___ EXERCISE DATA ___
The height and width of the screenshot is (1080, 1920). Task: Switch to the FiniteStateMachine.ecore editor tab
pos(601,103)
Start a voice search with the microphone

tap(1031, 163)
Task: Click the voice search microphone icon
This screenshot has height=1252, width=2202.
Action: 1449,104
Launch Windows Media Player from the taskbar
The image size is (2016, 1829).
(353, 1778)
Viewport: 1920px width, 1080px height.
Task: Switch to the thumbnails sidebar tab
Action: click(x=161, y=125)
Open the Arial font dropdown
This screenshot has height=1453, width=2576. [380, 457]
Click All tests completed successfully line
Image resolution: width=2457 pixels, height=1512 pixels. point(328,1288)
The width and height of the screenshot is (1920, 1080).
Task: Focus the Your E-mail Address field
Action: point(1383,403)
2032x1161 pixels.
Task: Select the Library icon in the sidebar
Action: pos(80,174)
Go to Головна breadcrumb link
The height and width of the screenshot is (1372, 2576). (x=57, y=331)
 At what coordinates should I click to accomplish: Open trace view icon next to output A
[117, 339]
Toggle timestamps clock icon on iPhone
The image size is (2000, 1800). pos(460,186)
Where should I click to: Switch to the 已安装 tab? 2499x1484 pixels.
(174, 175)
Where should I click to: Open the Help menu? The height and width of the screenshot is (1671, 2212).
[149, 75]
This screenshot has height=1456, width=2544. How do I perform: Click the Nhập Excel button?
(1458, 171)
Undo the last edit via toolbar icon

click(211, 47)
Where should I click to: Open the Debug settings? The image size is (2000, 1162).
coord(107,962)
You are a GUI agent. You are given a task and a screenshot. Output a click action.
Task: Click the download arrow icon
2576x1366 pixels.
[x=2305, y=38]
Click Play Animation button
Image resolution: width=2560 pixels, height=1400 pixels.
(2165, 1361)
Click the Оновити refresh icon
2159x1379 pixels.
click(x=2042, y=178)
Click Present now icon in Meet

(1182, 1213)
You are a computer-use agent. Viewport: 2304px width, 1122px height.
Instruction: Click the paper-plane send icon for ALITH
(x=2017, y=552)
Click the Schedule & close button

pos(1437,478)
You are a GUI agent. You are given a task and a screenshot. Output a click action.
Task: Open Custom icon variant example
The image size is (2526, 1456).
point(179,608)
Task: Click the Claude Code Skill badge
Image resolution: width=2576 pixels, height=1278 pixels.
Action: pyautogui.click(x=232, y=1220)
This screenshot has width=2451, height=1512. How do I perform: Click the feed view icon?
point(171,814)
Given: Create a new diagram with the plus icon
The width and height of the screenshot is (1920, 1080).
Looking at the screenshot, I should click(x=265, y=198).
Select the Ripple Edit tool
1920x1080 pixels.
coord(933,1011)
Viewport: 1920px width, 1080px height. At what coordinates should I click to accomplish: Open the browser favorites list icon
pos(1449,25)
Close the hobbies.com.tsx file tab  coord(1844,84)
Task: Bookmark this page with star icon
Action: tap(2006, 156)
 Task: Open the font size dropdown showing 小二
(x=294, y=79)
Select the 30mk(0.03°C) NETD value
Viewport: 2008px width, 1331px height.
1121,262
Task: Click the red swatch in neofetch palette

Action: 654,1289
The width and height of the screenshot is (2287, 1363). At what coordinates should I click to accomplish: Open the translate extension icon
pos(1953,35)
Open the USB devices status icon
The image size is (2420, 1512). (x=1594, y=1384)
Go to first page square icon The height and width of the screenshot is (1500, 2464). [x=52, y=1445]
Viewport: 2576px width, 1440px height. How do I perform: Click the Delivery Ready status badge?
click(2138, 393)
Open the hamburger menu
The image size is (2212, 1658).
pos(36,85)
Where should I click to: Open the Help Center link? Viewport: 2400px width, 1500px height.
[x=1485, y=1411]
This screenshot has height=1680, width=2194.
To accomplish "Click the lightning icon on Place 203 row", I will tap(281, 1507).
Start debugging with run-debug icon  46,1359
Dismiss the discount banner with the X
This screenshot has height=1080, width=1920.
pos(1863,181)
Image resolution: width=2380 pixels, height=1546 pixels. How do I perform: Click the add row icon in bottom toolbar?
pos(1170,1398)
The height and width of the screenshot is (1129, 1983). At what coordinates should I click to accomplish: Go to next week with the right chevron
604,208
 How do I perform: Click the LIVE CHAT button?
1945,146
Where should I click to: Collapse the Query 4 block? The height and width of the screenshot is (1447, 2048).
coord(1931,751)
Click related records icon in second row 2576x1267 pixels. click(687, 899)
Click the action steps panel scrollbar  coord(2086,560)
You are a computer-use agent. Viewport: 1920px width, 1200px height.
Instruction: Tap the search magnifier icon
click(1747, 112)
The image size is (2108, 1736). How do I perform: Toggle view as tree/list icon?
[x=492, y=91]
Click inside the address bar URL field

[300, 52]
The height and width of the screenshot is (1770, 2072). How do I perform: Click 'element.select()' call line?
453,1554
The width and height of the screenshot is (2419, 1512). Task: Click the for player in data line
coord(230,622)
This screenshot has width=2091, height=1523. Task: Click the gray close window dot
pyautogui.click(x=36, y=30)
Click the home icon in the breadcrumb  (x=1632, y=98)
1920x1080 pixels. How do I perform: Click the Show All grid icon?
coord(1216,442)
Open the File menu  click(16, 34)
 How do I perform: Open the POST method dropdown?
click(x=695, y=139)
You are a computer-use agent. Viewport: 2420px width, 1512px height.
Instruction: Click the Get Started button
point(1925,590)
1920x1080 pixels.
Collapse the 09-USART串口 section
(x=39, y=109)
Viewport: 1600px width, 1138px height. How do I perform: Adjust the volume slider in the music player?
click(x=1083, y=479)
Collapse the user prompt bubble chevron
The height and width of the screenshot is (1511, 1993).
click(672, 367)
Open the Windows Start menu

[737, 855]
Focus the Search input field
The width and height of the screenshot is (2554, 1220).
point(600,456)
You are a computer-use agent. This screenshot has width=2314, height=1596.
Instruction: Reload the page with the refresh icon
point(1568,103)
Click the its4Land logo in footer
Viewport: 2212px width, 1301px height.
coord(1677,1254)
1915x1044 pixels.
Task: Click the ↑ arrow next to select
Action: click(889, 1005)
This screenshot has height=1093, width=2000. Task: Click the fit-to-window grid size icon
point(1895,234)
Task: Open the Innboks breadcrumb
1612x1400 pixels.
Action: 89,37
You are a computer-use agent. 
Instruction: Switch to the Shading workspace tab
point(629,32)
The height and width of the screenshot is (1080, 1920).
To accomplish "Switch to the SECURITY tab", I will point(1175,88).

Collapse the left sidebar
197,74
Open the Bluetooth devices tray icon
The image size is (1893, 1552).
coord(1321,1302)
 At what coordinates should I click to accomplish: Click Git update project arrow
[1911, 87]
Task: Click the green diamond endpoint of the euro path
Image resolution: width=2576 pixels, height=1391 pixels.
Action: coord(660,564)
___
__TASK TO CARRY OUT__. Each line of the data should be reproduced exactly as it appears.

__ANSWER TO THIS EXERCISE__.
The height and width of the screenshot is (1080, 1920). Task: Switch to the FiniteStateMachine.ecore editor tab
pos(601,103)
Start a voice search with the microphone

tap(1031, 163)
Task: Click the voice search microphone icon
This screenshot has height=1252, width=2202.
Action: 1449,104
Launch Windows Media Player from the taskbar
The image size is (2016, 1829).
(353, 1778)
Viewport: 1920px width, 1080px height.
Task: Switch to the thumbnails sidebar tab
Action: click(x=161, y=125)
Open the Arial font dropdown
This screenshot has height=1453, width=2576. [380, 457]
Click All tests completed successfully line
Image resolution: width=2457 pixels, height=1512 pixels. point(328,1288)
The width and height of the screenshot is (1920, 1080).
Task: Focus the Your E-mail Address field
Action: point(1383,403)
2032x1161 pixels.
Task: Select the Library icon in the sidebar
Action: pos(80,174)
Go to Головна breadcrumb link
The height and width of the screenshot is (1372, 2576). (x=57, y=331)
 At what coordinates should I click to accomplish: Open trace view icon next to output A
[117, 339]
Toggle timestamps clock icon on iPhone
The image size is (2000, 1800). pos(460,186)
Where should I click to: Switch to the 已安装 tab? 2499x1484 pixels.
(174, 175)
Where should I click to: Open the Help menu? The height and width of the screenshot is (1671, 2212).
[149, 75]
This screenshot has height=1456, width=2544. How do I perform: Click the Nhập Excel button?
(1458, 171)
Undo the last edit via toolbar icon

click(211, 47)
Where should I click to: Open the Debug settings? The image size is (2000, 1162).
coord(107,962)
You are a GUI agent. You are given a task and a screenshot. Output a click action.
Task: Click the download arrow icon
2576x1366 pixels.
[x=2305, y=38]
Click Play Animation button
Image resolution: width=2560 pixels, height=1400 pixels.
(2165, 1361)
Click the Оновити refresh icon
2159x1379 pixels.
click(x=2042, y=178)
Click Present now icon in Meet

(1182, 1213)
You are a computer-use agent. Viewport: 2304px width, 1122px height.
Instruction: Click the paper-plane send icon for ALITH
(x=2017, y=552)
Click the Schedule & close button

pos(1437,478)
You are a GUI agent. You are given a task and a screenshot. Output a click action.
Task: Open Custom icon variant example
The image size is (2526, 1456).
point(179,608)
Task: Click the Claude Code Skill badge
Image resolution: width=2576 pixels, height=1278 pixels.
Action: pyautogui.click(x=232, y=1220)
This screenshot has width=2451, height=1512. How do I perform: Click the feed view icon?
point(171,814)
Given: Create a new diagram with the plus icon
The width and height of the screenshot is (1920, 1080).
Looking at the screenshot, I should click(x=265, y=198).
Select the Ripple Edit tool
1920x1080 pixels.
coord(933,1011)
Viewport: 1920px width, 1080px height. At what coordinates should I click to accomplish: Open the browser favorites list icon
pos(1449,25)
Close the hobbies.com.tsx file tab  coord(1844,84)
Task: Bookmark this page with star icon
Action: tap(2006, 156)
 Task: Open the font size dropdown showing 小二
(x=294, y=79)
Select the 30mk(0.03°C) NETD value
Viewport: 2008px width, 1331px height.
1121,262
Task: Click the red swatch in neofetch palette

Action: 654,1289
The width and height of the screenshot is (2287, 1363). At what coordinates should I click to accomplish: Open the translate extension icon
pos(1953,35)
Open the USB devices status icon
The image size is (2420, 1512). (x=1594, y=1384)
Go to first page square icon The height and width of the screenshot is (1500, 2464). [x=52, y=1445]
Viewport: 2576px width, 1440px height. How do I perform: Click the Delivery Ready status badge?
click(2138, 393)
Open the hamburger menu
The image size is (2212, 1658).
pos(36,85)
Where should I click to: Open the Help Center link? Viewport: 2400px width, 1500px height.
[x=1485, y=1411]
This screenshot has height=1680, width=2194.
To accomplish "Click the lightning icon on Place 203 row", I will tap(281, 1507).
Start debugging with run-debug icon  46,1359
Dismiss the discount banner with the X
This screenshot has height=1080, width=1920.
pos(1863,181)
Image resolution: width=2380 pixels, height=1546 pixels. How do I perform: Click the add row icon in bottom toolbar?
pos(1170,1398)
The height and width of the screenshot is (1129, 1983). At what coordinates should I click to accomplish: Go to next week with the right chevron
604,208
 How do I perform: Click the LIVE CHAT button?
1945,146
Where should I click to: Collapse the Query 4 block? The height and width of the screenshot is (1447, 2048).
coord(1931,751)
Click related records icon in second row 2576x1267 pixels. click(687, 899)
Click the action steps panel scrollbar  coord(2086,560)
You are a computer-use agent. Viewport: 1920px width, 1200px height.
Instruction: Tap the search magnifier icon
click(1747, 112)
The image size is (2108, 1736). How do I perform: Toggle view as tree/list icon?
[x=492, y=91]
Click inside the address bar URL field

[300, 52]
The height and width of the screenshot is (1770, 2072). How do I perform: Click 'element.select()' call line?
453,1554
The width and height of the screenshot is (2419, 1512). Task: Click the for player in data line
coord(230,622)
This screenshot has width=2091, height=1523. Task: Click the gray close window dot
pyautogui.click(x=36, y=30)
Click the home icon in the breadcrumb  (x=1632, y=98)
1920x1080 pixels. How do I perform: Click the Show All grid icon?
coord(1216,442)
Open the File menu  click(16, 34)
 How do I perform: Open the POST method dropdown?
click(x=695, y=139)
You are a computer-use agent. Viewport: 2420px width, 1512px height.
Instruction: Click the Get Started button
point(1925,590)
1920x1080 pixels.
Collapse the 09-USART串口 section
(x=39, y=109)
Viewport: 1600px width, 1138px height. How do I perform: Adjust the volume slider in the music player?
click(x=1083, y=479)
Collapse the user prompt bubble chevron
The height and width of the screenshot is (1511, 1993).
click(672, 367)
Open the Windows Start menu

[737, 855]
Focus the Search input field
The width and height of the screenshot is (2554, 1220).
point(600,456)
You are a computer-use agent. This screenshot has width=2314, height=1596.
Instruction: Reload the page with the refresh icon
point(1568,103)
Click the its4Land logo in footer
Viewport: 2212px width, 1301px height.
coord(1677,1254)
1915x1044 pixels.
Task: Click the ↑ arrow next to select
Action: click(889, 1005)
This screenshot has height=1093, width=2000. Task: Click the fit-to-window grid size icon
point(1895,234)
Task: Open the Innboks breadcrumb
1612x1400 pixels.
Action: 89,37
You are a computer-use agent. 
Instruction: Switch to the Shading workspace tab
point(629,32)
The height and width of the screenshot is (1080, 1920).
To accomplish "Switch to the SECURITY tab", I will point(1175,88).

Collapse the left sidebar
197,74
Open the Bluetooth devices tray icon
The image size is (1893, 1552).
coord(1321,1302)
 At what coordinates should I click to accomplish: Click Git update project arrow
[1911, 87]
Task: Click the green diamond endpoint of the euro path
Image resolution: width=2576 pixels, height=1391 pixels.
Action: coord(660,564)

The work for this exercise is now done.